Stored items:

---------------

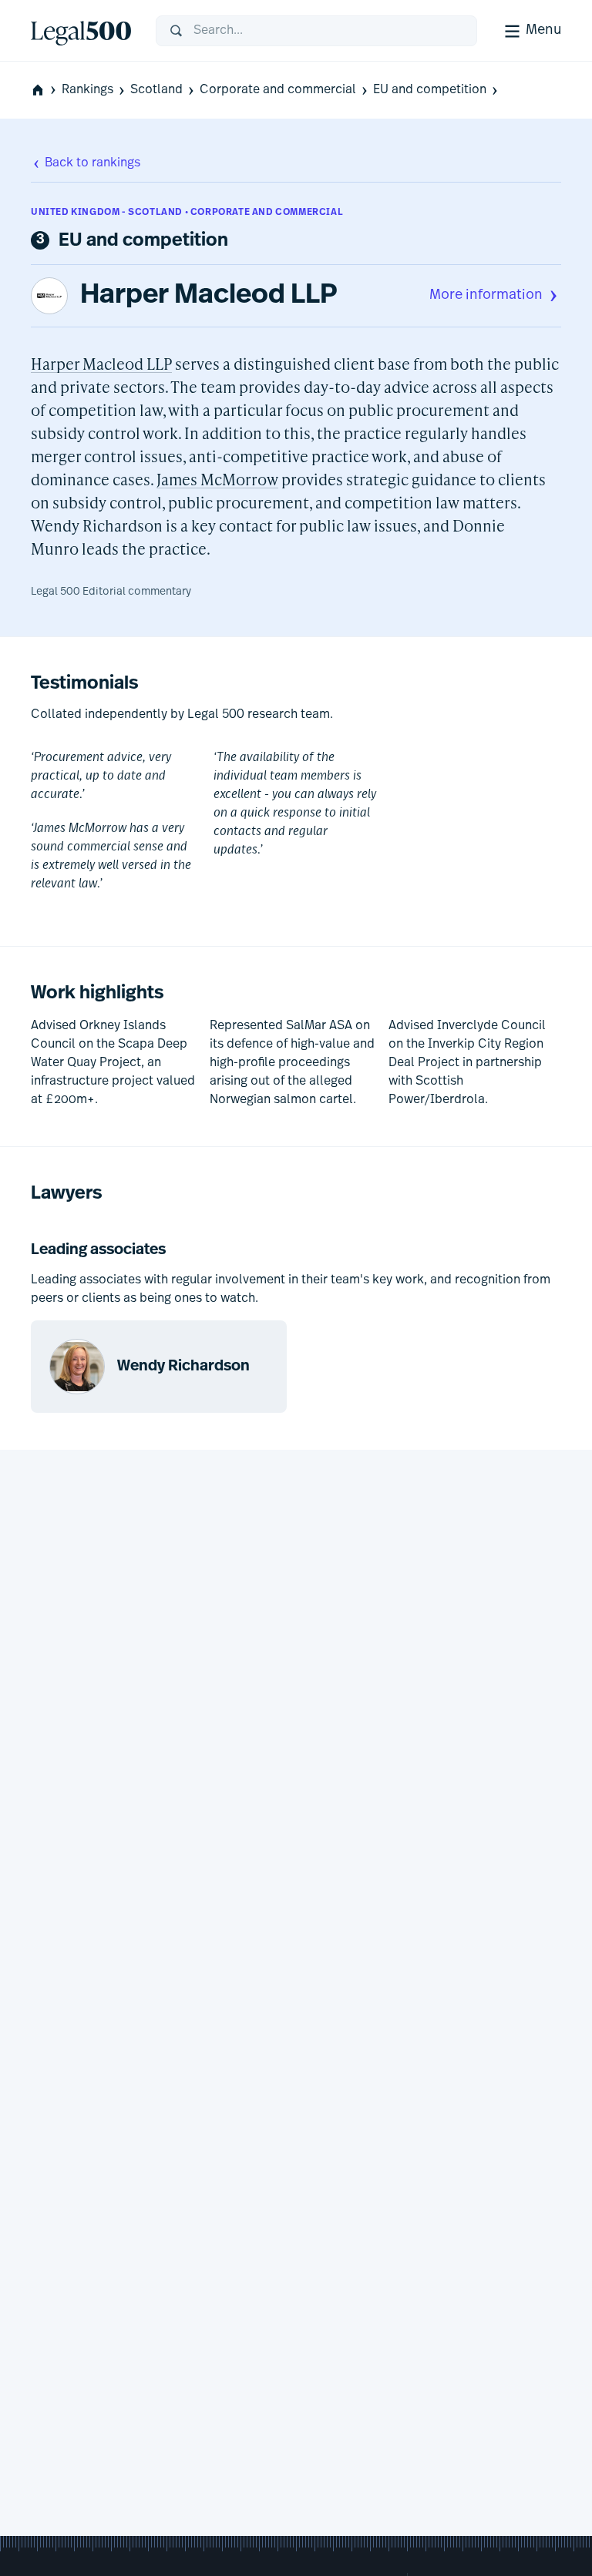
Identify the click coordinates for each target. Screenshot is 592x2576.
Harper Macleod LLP (209, 296)
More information (486, 296)
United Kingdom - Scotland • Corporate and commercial (187, 212)
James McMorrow (217, 479)
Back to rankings (92, 163)
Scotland (156, 90)
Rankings (87, 90)
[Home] (81, 30)
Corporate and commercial (278, 90)
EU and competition (429, 90)
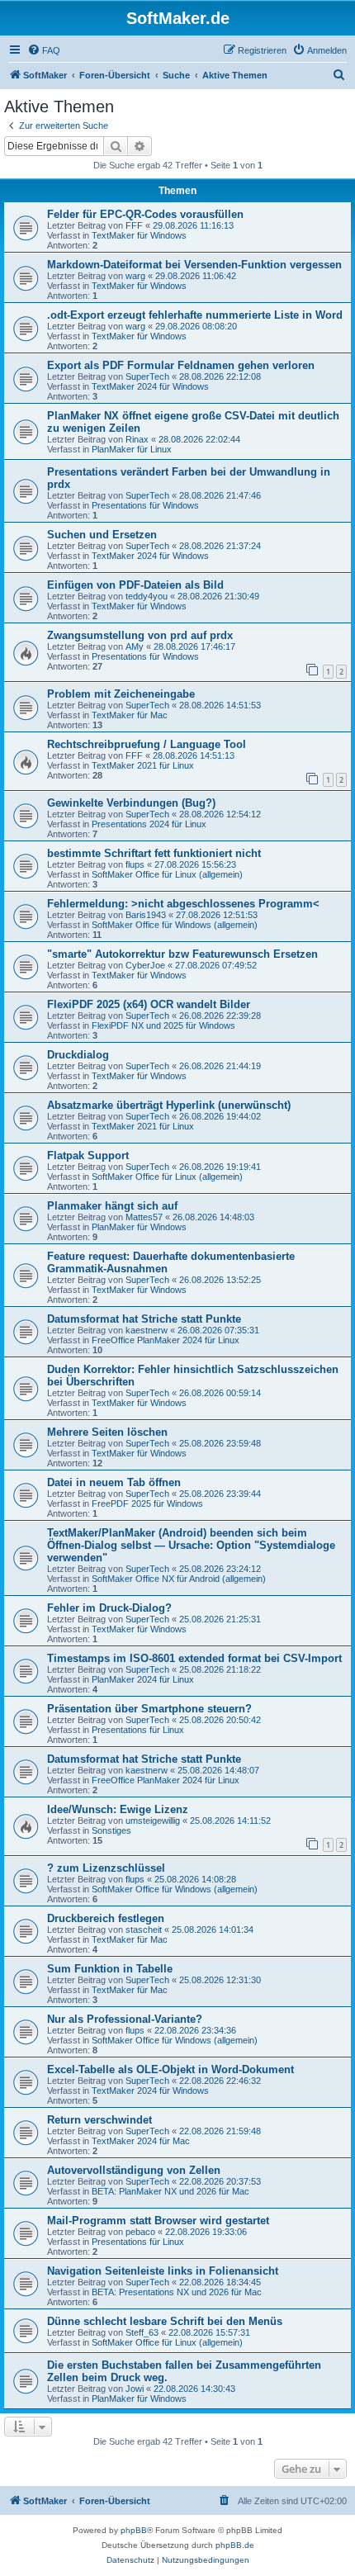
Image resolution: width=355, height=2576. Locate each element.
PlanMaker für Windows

---------------

**Task prompt**
Your answer should be one number: the count of lines in the records above that contain "Corporate".

**Expected answer**
2